Yapılacak İş:
Metin parçasında "Mısırlı din bilgini" ifadesini içeren sözcüklerle açılıp "içerisinde olduklarını söyledi." ile kapanan bölümü hiçbir değişiklik yapmadan yeniden yazın.

Metin Parçası:
’’Mikro seviyede küçük devletçikler oluşturma gayreti içerisindeler’’
Başbakan Yardımcısı Emrullah İşler, Dünya Müslüman Alimler Birliği'nin düzenlediği toplantıda yaptığı konuşmada, "Dün suni sınırlar çizmek suretiyle bölge üzerinde operasyonlar yapan güçlerin, bugün mevcut sınırları daha da küçülterek ‘mikro' seviyede küçük devletçikler oluşturma gayreti içerisinde oldukları gözlenmektedir" dedi.
Başbakan Yardımcısı Emrullah İşler, Dünya Müslüman Alimler
Birliği'nin düzenlediği toplantıda yaptığı konuşmada, "Dün
suni sınırlar çizmek suretiyle bölge üzerinde operasyonlar yapan
güçlerin, bugün mevcut sınırları daha da küçülterek ‘mikro'
seviyede küçük devletçikler oluşturma gayreti içerisinde oldukları
gözlenmektedir" dedi.
Başbakan Yardımcısı İşler, bu akşam İstanbul Cevahir Hotel'de
düzenlenen ve İslam coğrafyasından pek çok inanç otoritesini bir
araya getiren Dünya Müslüman Alimler Birliği toplantısına katıldı.
Mısırlı din bilgini ve Dünya Müslüman Alimler Birliği Başkanı Yusuf
El-Karadavi ve Tunus Nahda Hareketi'nin lideri Raşid Gannuşi gibi
isimlerin de yer aldığı toplantıda Ortadoğu ve bölge sorunlarına
dikkat çeken Başbakan Yardımcısı İşler, geçmişte suni sınırlar
çizmek suretiyle bölge üzerinde operasyonlar yapan güçlerin, bugün
mevcut sınırları daha da küçülterek ‘mikro' seviyede küçük
devletçikler oluşturma gayreti içerisinde olduklarını söyledi.

Sağlanan Kayıtlar:
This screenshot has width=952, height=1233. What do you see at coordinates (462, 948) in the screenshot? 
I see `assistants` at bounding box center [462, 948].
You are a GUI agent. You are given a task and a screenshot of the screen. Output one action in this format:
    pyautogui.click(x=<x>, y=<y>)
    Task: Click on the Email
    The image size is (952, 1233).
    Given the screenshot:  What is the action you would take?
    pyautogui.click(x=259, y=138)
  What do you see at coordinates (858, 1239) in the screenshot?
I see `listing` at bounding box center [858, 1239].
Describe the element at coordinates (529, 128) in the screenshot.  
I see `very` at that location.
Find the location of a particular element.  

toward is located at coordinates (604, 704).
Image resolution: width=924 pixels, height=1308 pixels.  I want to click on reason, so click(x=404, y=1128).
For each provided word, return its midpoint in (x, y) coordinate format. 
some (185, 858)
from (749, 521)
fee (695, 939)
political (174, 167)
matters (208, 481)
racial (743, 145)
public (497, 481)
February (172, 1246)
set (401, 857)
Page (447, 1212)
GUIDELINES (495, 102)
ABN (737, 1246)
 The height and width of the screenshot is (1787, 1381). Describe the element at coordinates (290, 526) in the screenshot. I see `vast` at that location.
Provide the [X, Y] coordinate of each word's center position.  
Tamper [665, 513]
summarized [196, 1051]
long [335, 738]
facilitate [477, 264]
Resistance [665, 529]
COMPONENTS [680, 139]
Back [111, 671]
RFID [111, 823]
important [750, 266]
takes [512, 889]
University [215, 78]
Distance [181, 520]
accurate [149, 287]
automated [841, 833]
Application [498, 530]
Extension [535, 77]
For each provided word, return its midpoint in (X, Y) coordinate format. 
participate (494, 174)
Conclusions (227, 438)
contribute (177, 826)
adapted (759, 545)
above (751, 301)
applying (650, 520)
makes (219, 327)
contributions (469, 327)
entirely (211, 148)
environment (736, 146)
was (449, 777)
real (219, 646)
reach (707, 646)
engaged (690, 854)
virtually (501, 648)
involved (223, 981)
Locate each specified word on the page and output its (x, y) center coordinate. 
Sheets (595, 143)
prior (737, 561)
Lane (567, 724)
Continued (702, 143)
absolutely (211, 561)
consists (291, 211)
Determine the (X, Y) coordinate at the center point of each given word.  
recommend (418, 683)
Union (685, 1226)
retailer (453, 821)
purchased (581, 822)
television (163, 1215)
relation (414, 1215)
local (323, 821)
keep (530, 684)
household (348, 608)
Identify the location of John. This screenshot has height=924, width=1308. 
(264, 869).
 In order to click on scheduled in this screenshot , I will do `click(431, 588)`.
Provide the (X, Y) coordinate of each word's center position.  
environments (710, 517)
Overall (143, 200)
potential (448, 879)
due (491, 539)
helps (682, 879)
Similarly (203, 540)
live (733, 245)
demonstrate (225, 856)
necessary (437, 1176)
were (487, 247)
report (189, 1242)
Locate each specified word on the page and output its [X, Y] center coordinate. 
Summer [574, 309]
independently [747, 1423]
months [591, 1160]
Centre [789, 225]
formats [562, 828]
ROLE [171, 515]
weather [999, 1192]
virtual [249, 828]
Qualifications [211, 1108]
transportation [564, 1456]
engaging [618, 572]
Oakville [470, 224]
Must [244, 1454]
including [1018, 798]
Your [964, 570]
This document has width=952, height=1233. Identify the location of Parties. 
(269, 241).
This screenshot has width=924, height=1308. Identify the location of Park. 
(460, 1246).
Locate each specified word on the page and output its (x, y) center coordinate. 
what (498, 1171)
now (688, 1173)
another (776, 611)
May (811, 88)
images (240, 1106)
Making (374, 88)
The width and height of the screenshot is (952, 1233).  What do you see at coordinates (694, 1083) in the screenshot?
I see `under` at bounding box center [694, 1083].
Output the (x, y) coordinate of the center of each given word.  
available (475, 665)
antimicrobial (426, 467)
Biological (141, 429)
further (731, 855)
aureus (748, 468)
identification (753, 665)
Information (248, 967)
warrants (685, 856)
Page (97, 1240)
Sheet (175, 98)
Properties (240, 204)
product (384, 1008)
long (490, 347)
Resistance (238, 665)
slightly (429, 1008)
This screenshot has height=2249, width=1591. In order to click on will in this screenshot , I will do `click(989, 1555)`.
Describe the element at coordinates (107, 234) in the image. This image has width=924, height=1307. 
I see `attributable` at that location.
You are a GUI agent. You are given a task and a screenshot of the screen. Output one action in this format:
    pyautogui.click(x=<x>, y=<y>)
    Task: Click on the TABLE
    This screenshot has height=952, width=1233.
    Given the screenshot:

Görev Çıktısı:
Mısırlı din bilgini ve Dünya Müslüman Alimler Birliği Başkanı Yusuf
El-Karadavi ve Tunus Nahda Hareketi'nin lideri Raşid Gannuşi gibi
isimlerin de yer aldığı toplantıda Ortadoğu ve bölge sorunlarına
dikkat çeken Başbakan Yardımcısı İşler, geçmişte suni sınırlar
çizmek suretiyle bölge üzerinde operasyonlar yapan güçlerin, bugün
mevcut sınırları daha da küçülterek ‘mikro' seviyede küçük
devletçikler oluşturma gayreti içerisinde olduklarını söyledi.